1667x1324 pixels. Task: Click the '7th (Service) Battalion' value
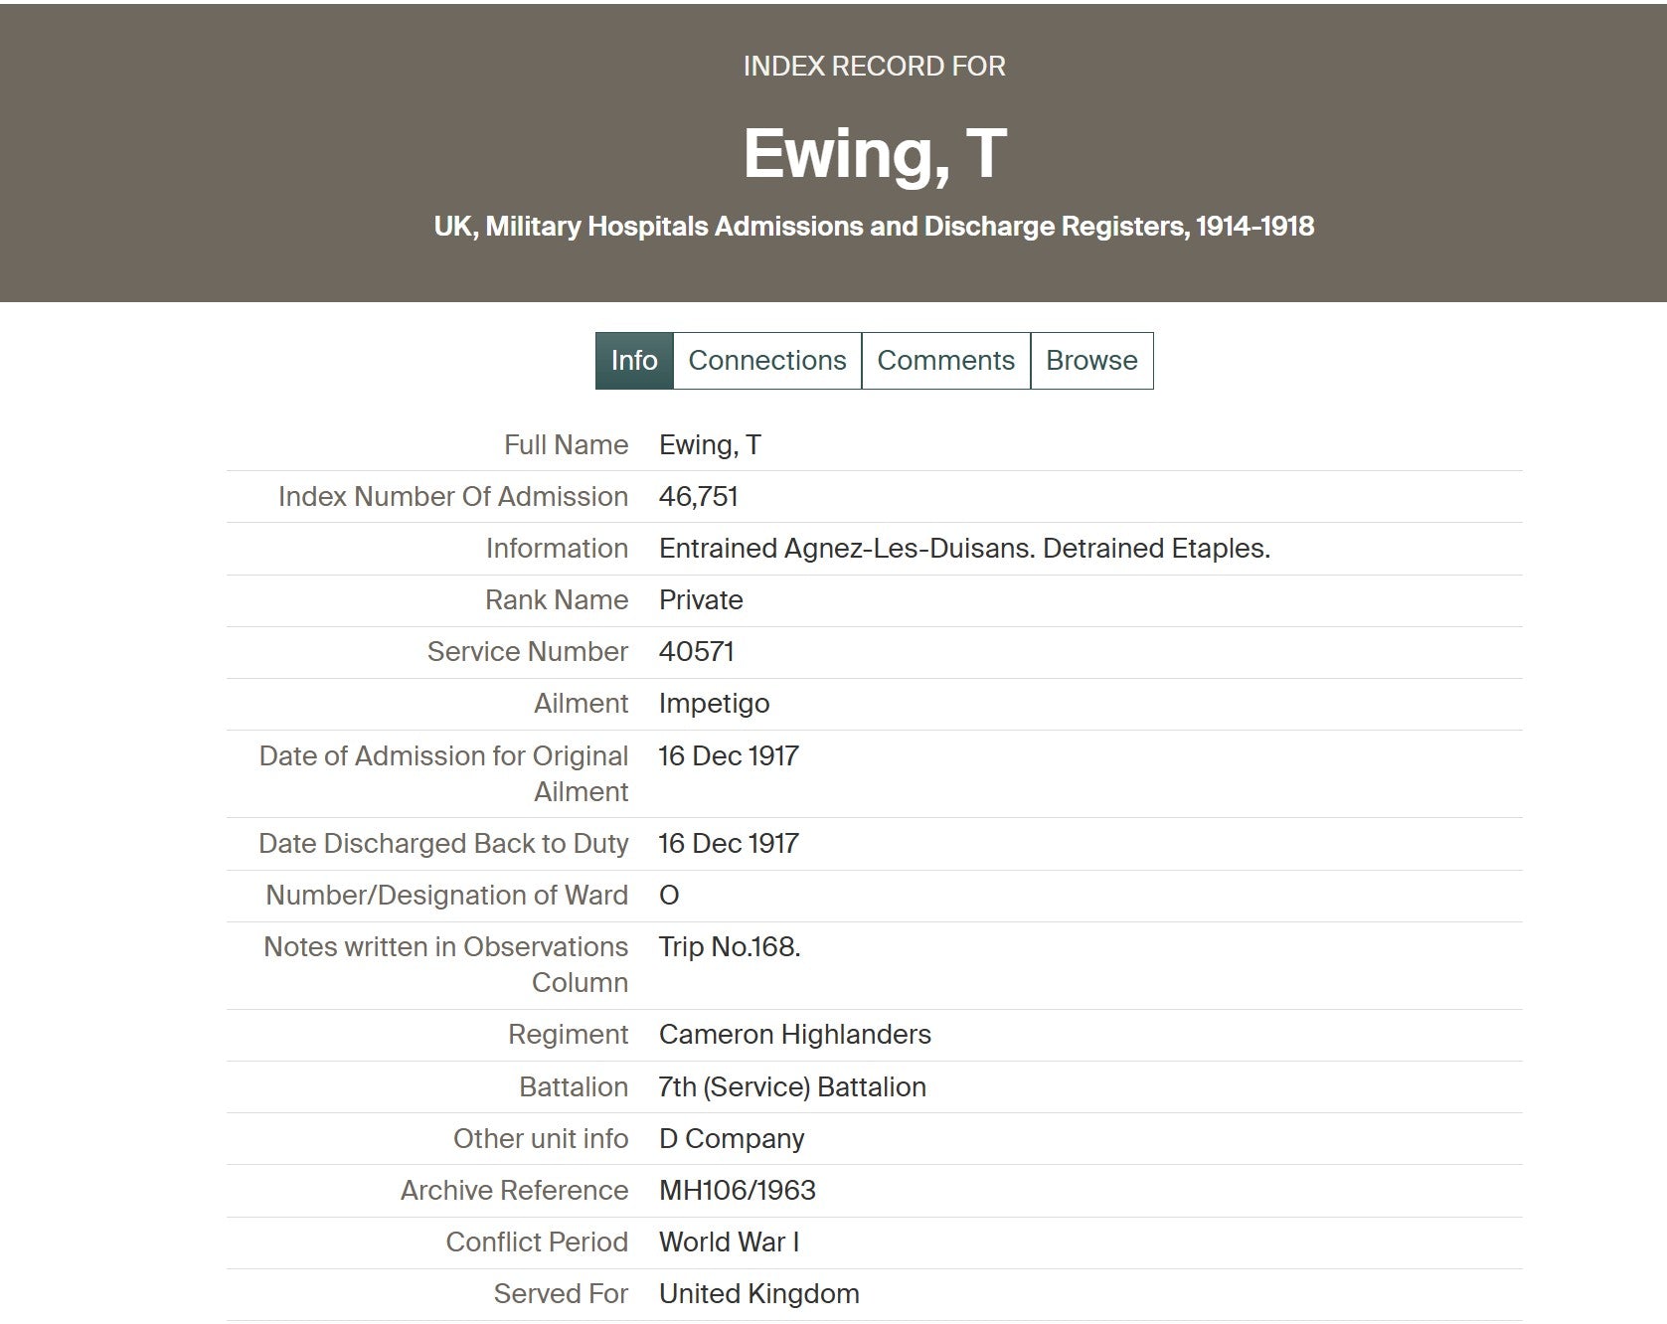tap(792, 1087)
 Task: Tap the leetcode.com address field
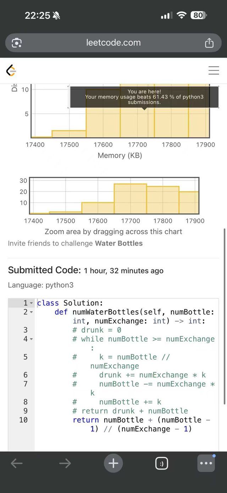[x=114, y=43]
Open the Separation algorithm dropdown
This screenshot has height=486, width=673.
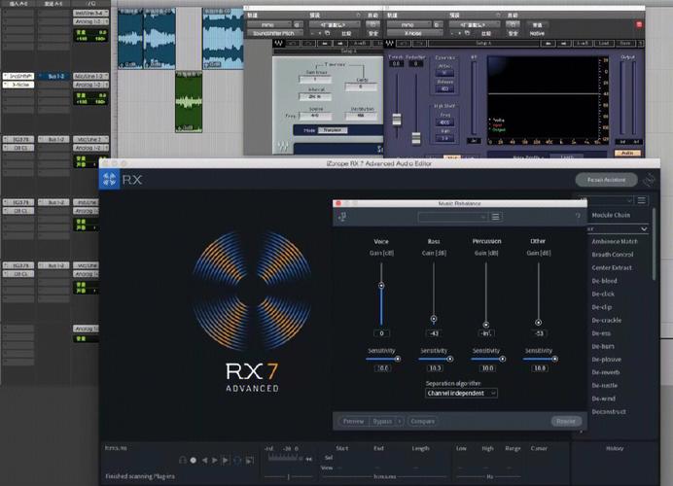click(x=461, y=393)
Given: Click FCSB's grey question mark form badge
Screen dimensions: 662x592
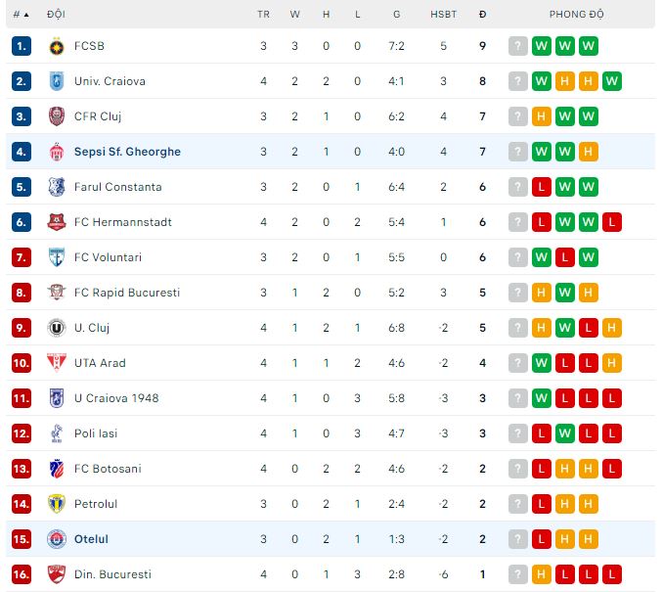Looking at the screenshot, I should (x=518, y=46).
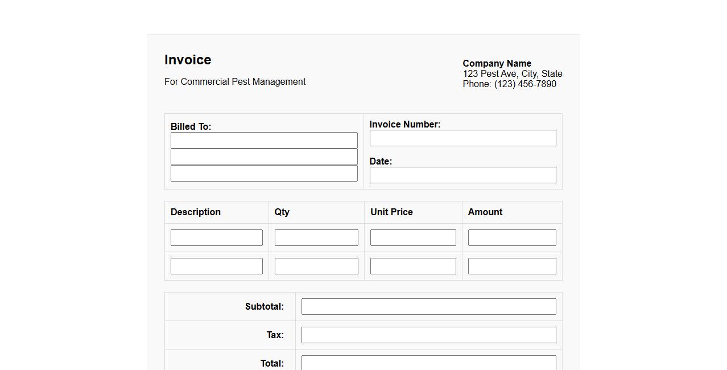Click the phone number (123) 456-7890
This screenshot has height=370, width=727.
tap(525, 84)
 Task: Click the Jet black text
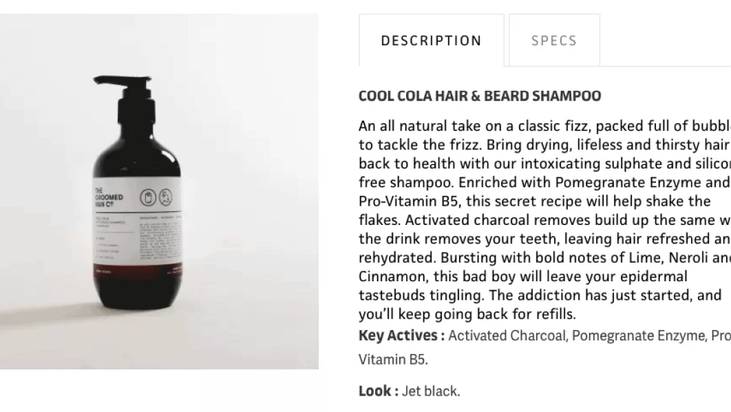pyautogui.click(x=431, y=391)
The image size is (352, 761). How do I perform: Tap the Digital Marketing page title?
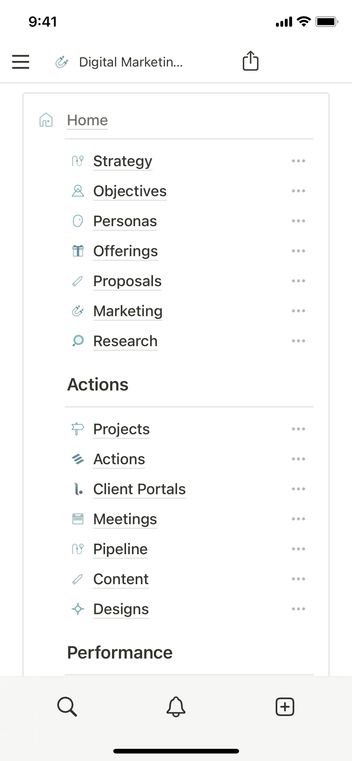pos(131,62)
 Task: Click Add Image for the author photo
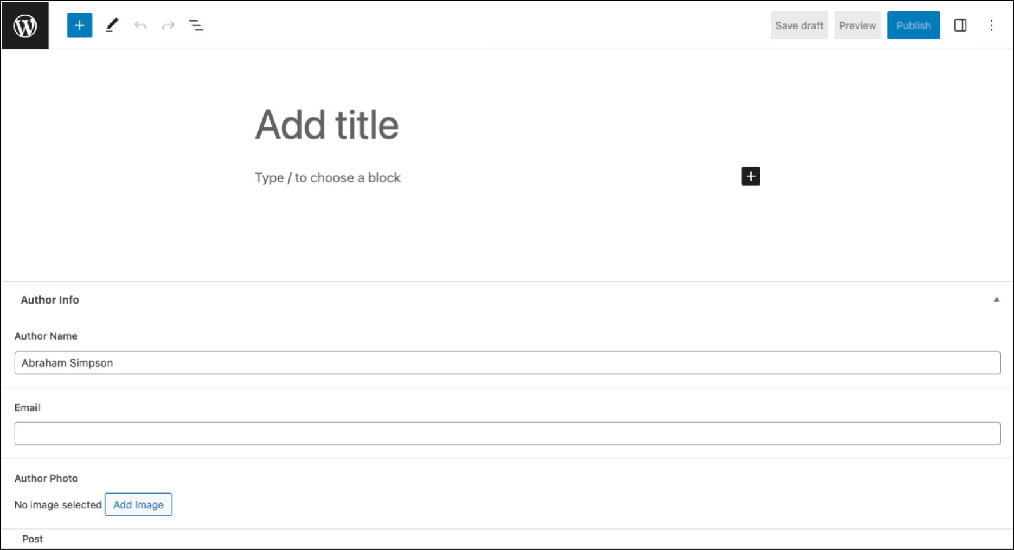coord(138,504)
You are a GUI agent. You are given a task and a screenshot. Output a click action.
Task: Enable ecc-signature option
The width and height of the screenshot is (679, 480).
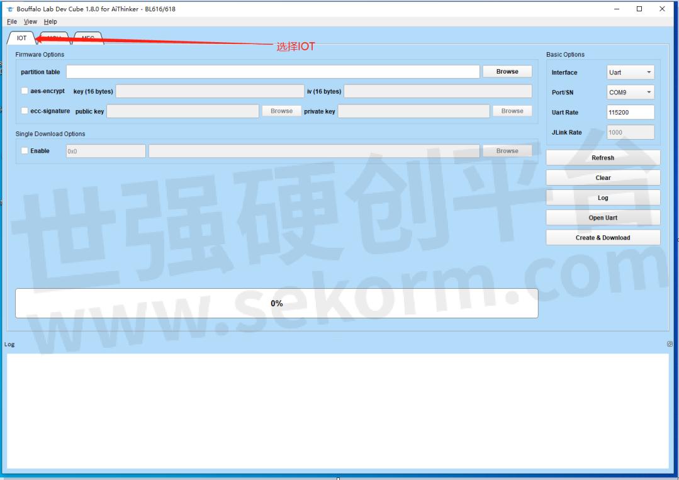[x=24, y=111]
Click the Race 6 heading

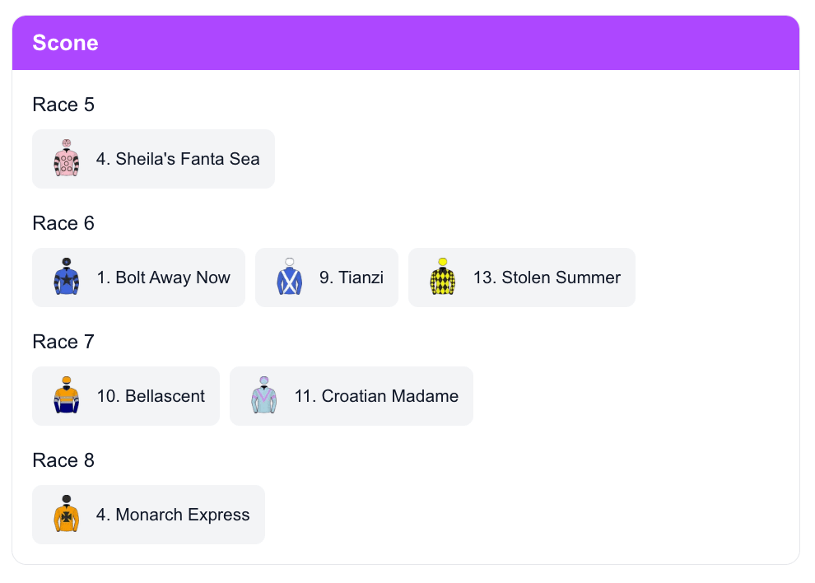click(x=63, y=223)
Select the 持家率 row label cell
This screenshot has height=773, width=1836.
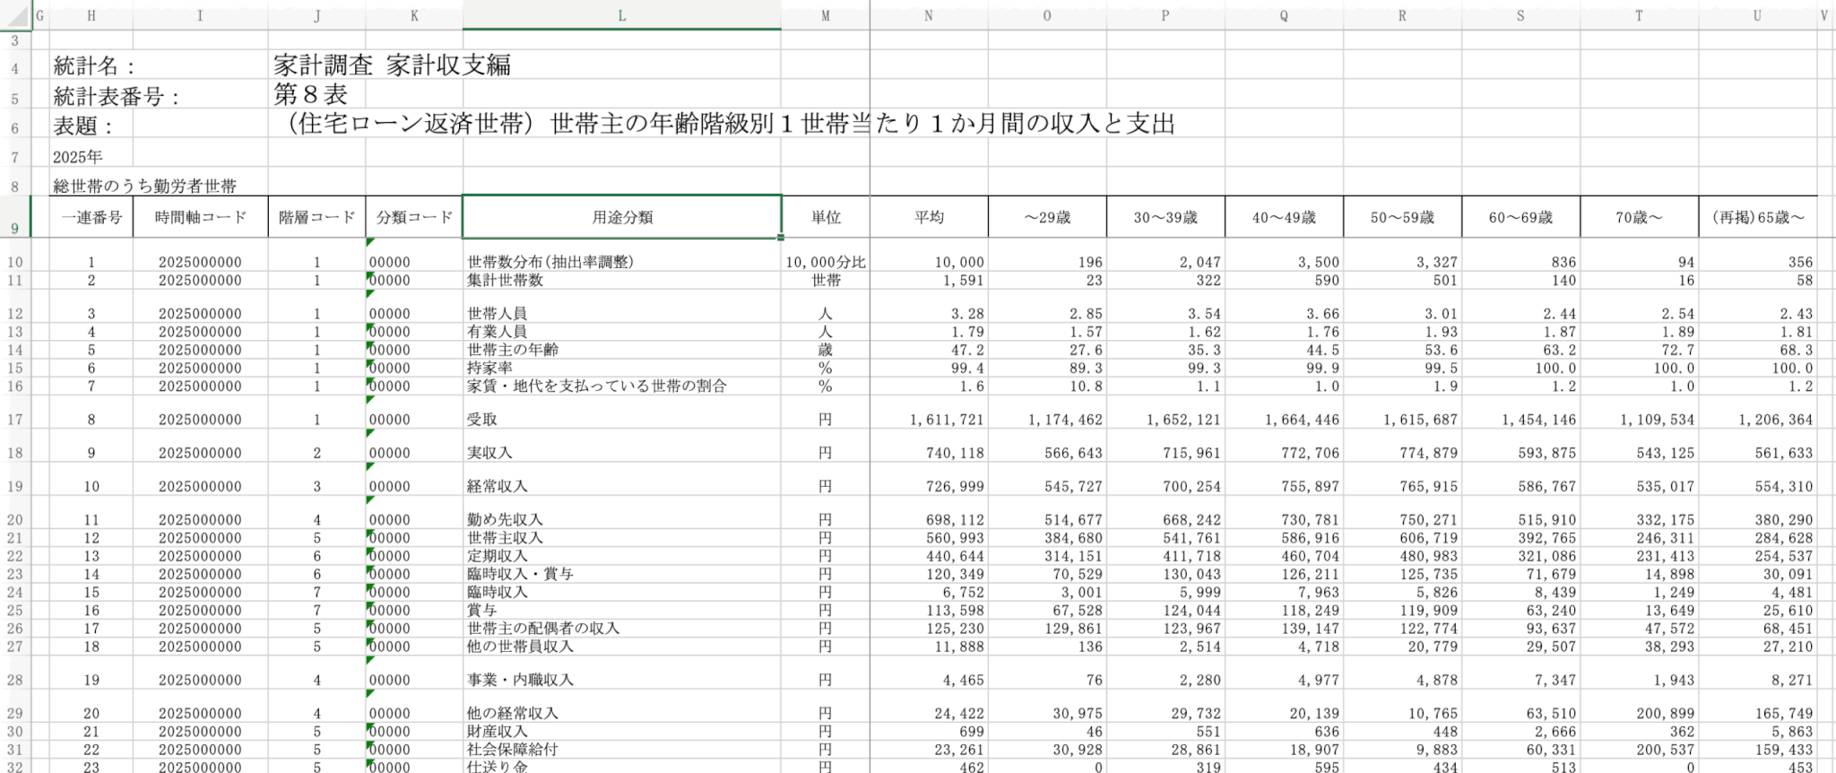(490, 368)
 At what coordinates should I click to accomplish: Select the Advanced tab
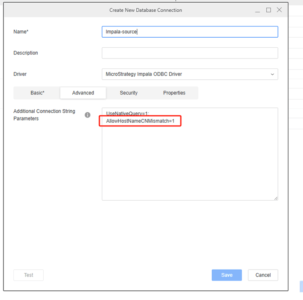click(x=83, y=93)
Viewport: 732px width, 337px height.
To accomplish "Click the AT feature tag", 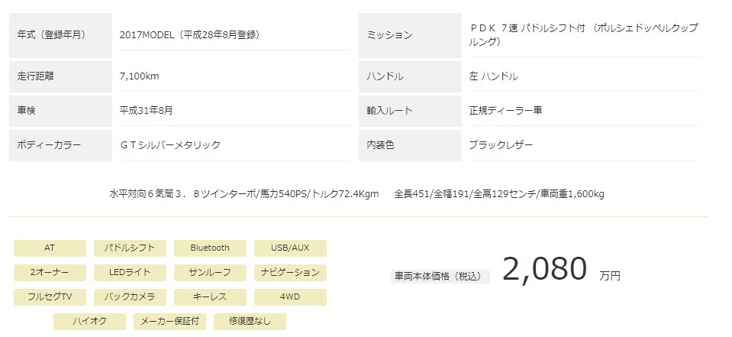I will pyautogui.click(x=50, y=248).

» DIRECTIONS FOR THIS TASK
Set the pictures aside and transcribe exactly the stretch of lines above, beginning with the one holding "Screen dimensions: 662x592" and ending with the one holding "Select the 持家率 row label cell".

» OUTPUT BELOW
Screen dimensions: 662x592
Looking at the screenshot, I should (x=518, y=46).
Click the phone number (123) 456-7890
This screenshot has height=370, width=727.
tap(525, 84)
 Task: Click the Jet black text
pyautogui.click(x=431, y=391)
The image size is (352, 761). How do I perform: Tap the Digital Marketing page title?
pos(131,62)
 Task: Click Add Image for the author photo
coord(138,504)
You are a GUI agent. You are given a task and a screenshot. Output a click action.
Task: Enable ecc-signature option
The width and height of the screenshot is (679, 480).
[x=24, y=111]
Click the Race 6 heading

click(x=63, y=223)
Select the 持家率 row label cell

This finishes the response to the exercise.